Das Katharinenspital ist ein Alten- und Pflegeheim im Zentrum der Forchheimer Altstadt. Es erstreckt sich vom historischen Kirchengebäude der sog. "Spitalkirche" in der Bamberger Straße 1 bis zum eigentlichen Heimgebäude in der Bamberger Straße 3-5. Zwischen beiden Gebäuden liegt ein freundlich gestalteter Innenhof mit Brunnen und Pergola, sowie überdachter Großpavillons zum Aufenthalt im Freien.
Auf der westlichen Seite wird das Anwesen vom Wasser des sog. "rechten Wiesentarms" umspült. Der Anbau der Spitalkirche steht sogar mit zwei Säulen im Wasser.
Das Katharinenspital ist sowohl ein Wohnsitz für Rüstige, als auch eine Einrichtung der Altenpflege mit insgesamt 61 Plätzen.
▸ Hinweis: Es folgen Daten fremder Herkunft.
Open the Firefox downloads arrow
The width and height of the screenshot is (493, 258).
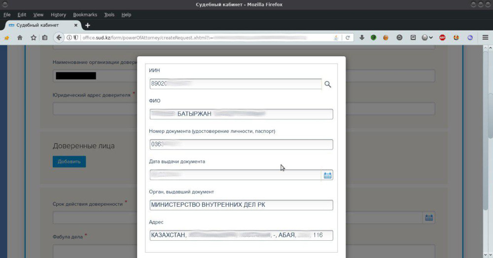point(361,37)
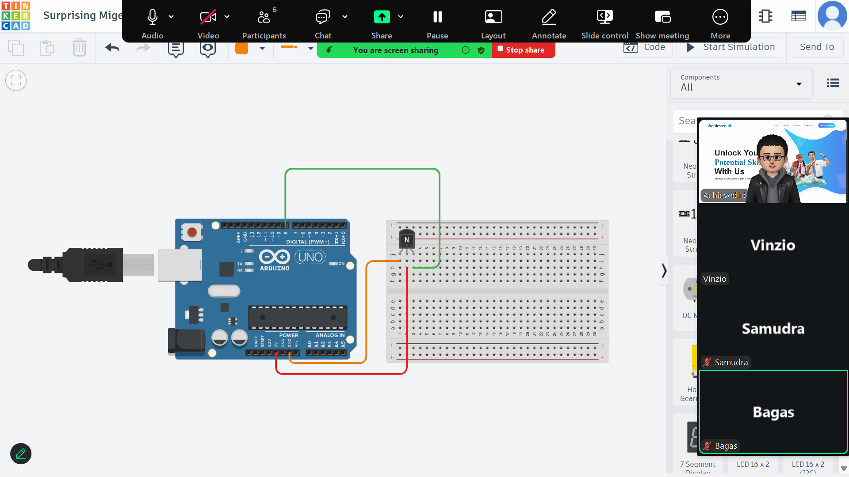Expand the Components All dropdown

[x=742, y=83]
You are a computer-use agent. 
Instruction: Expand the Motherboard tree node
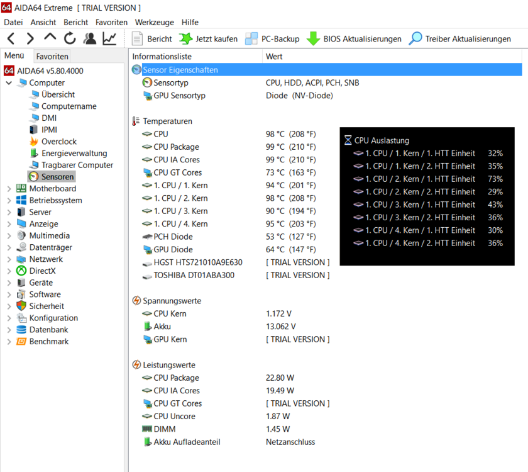(x=9, y=189)
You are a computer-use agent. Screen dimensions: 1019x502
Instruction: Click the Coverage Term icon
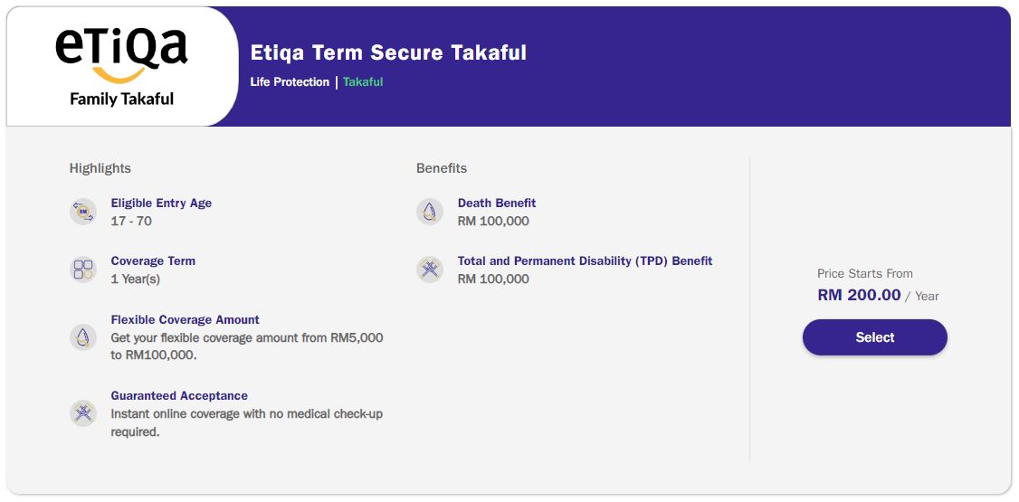[83, 270]
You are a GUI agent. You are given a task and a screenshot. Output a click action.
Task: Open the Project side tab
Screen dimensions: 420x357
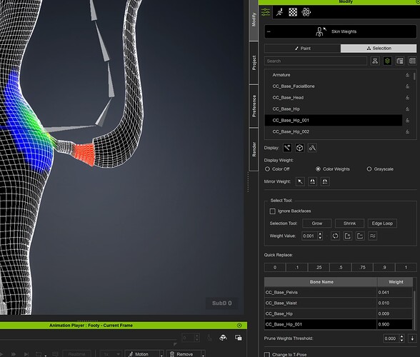pyautogui.click(x=254, y=63)
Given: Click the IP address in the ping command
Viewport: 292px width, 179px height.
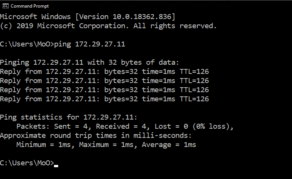Looking at the screenshot, I should click(100, 44).
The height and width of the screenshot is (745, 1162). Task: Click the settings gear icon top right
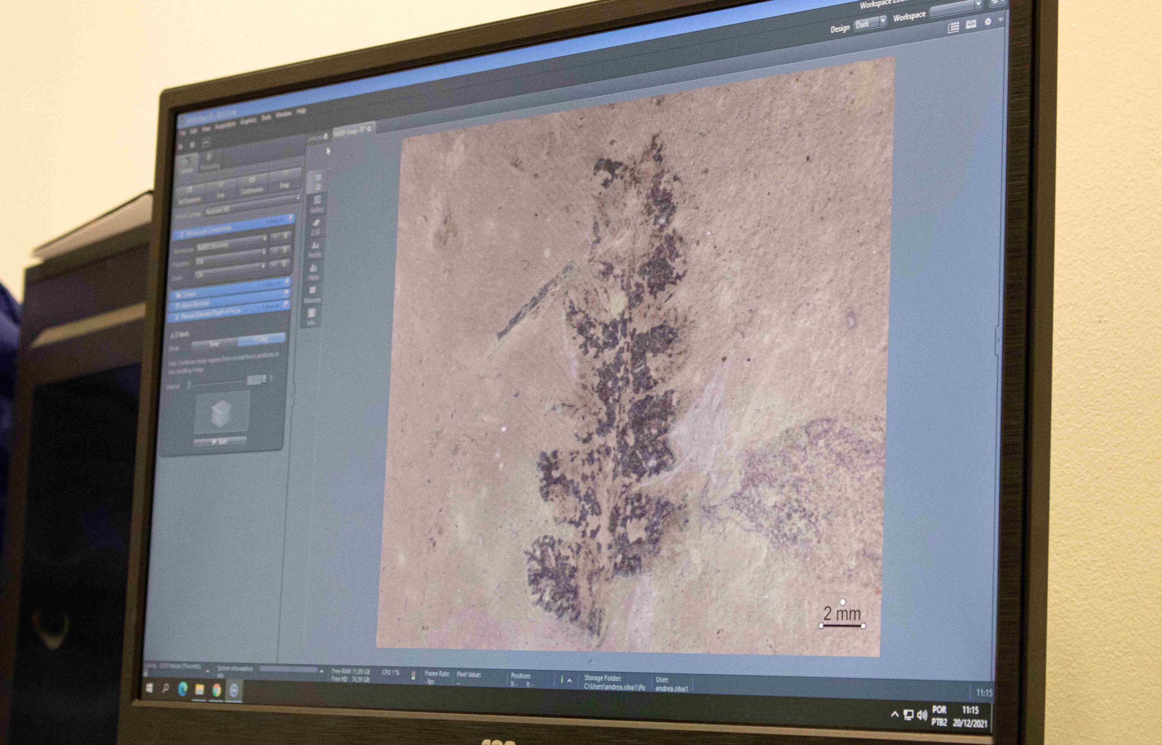pos(988,22)
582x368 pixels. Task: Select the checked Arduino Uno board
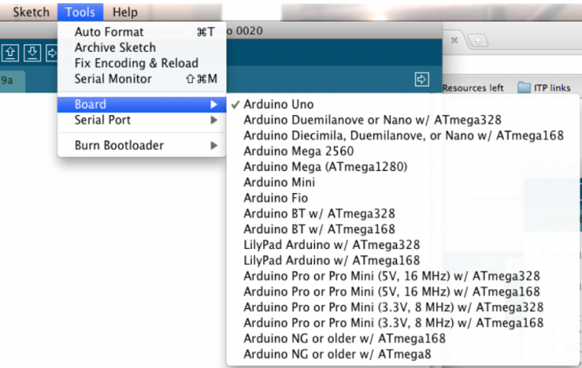(x=278, y=105)
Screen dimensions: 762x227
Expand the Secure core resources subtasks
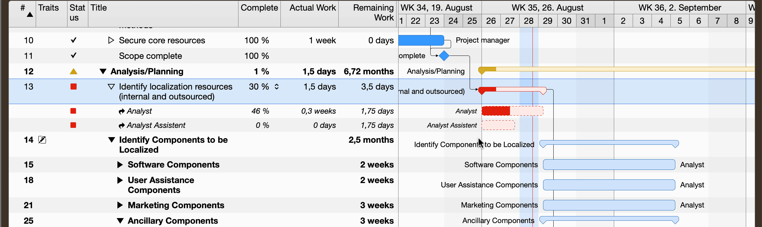coord(110,40)
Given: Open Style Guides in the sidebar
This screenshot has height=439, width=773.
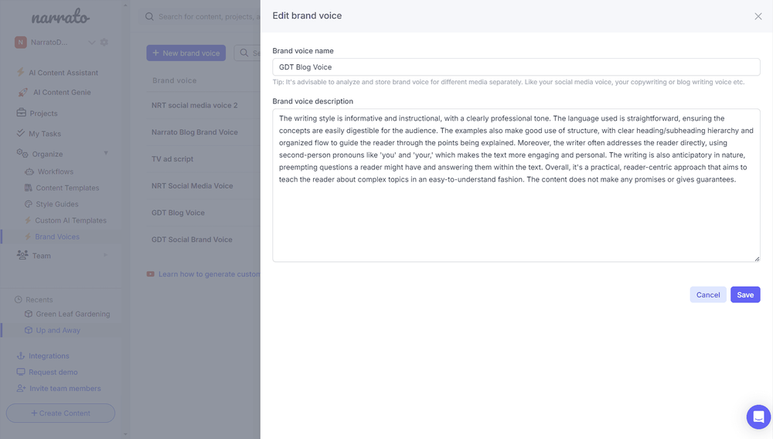Looking at the screenshot, I should (56, 204).
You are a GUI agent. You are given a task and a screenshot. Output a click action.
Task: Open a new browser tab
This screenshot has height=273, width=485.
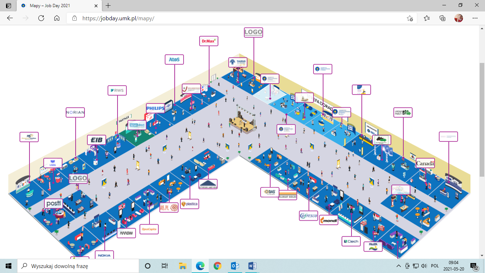coord(108,6)

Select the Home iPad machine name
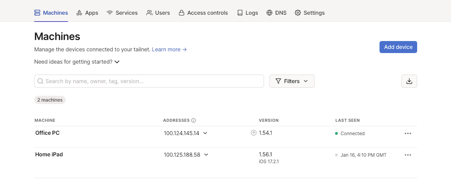pos(49,154)
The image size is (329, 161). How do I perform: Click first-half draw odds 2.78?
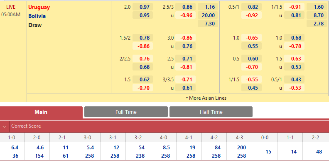pos(317,24)
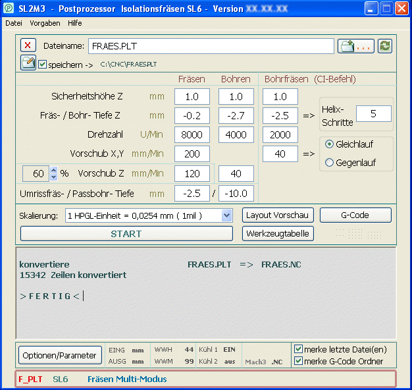Select the Gegenlauf radio button

[330, 163]
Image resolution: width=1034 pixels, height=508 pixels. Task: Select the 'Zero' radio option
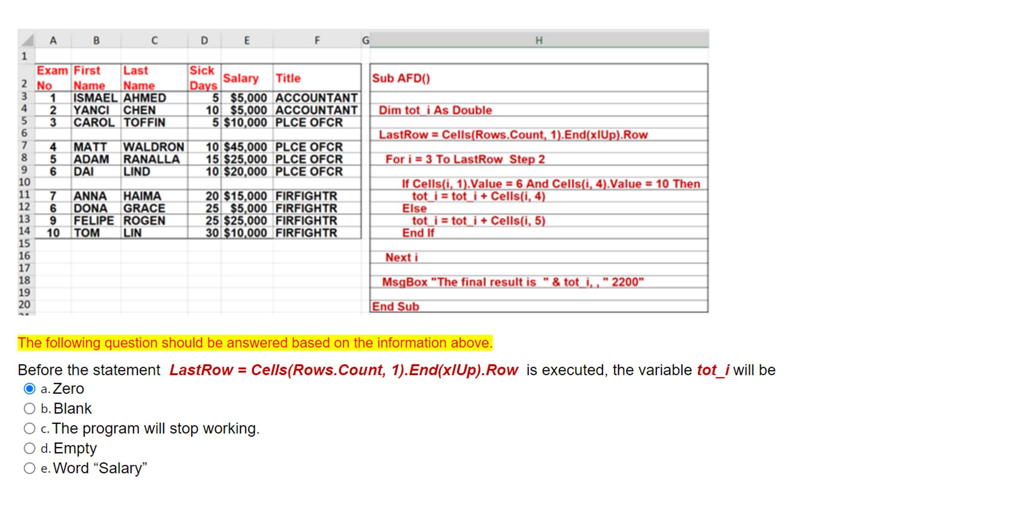tap(29, 389)
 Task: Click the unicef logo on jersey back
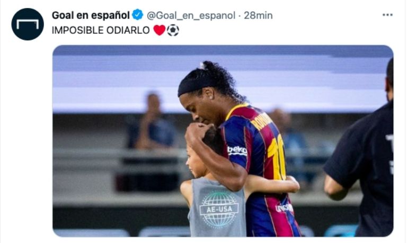pos(284,208)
Sechs weitere Rüstigenapartments kamen im Oktober 2005 hinzu.
Träger des Katharinenspitals sind die Vereinigten Pfründnerstiftungen Forchheim, die von der Stadt Forchheim mit verwaltet werden. Die Stiftung wurde in den Jahren 1303 bis 1327 durch den Pfarrer Leupold von Neunkirchen gegründet. Die Aufnahme in das "Katharinenspital" war würdigen und bedürftigen Forchheimer Bürgersfrauen katholischen Bekenntnisses vorbehalten. Die Zustiftung der Eheleute Karl und Maria Schwengler zum Bau eines Bürgerheims führte zu einer Erweiterung des Stiftungszweckes. Es wurden nun auch männliche Pfründner und Angehörige anderer Konfession aufgenommen. Die Beschränkung auf Forchheimer Bürgerinnen und Bürger verlor in dieser Zeit an Bedeutung.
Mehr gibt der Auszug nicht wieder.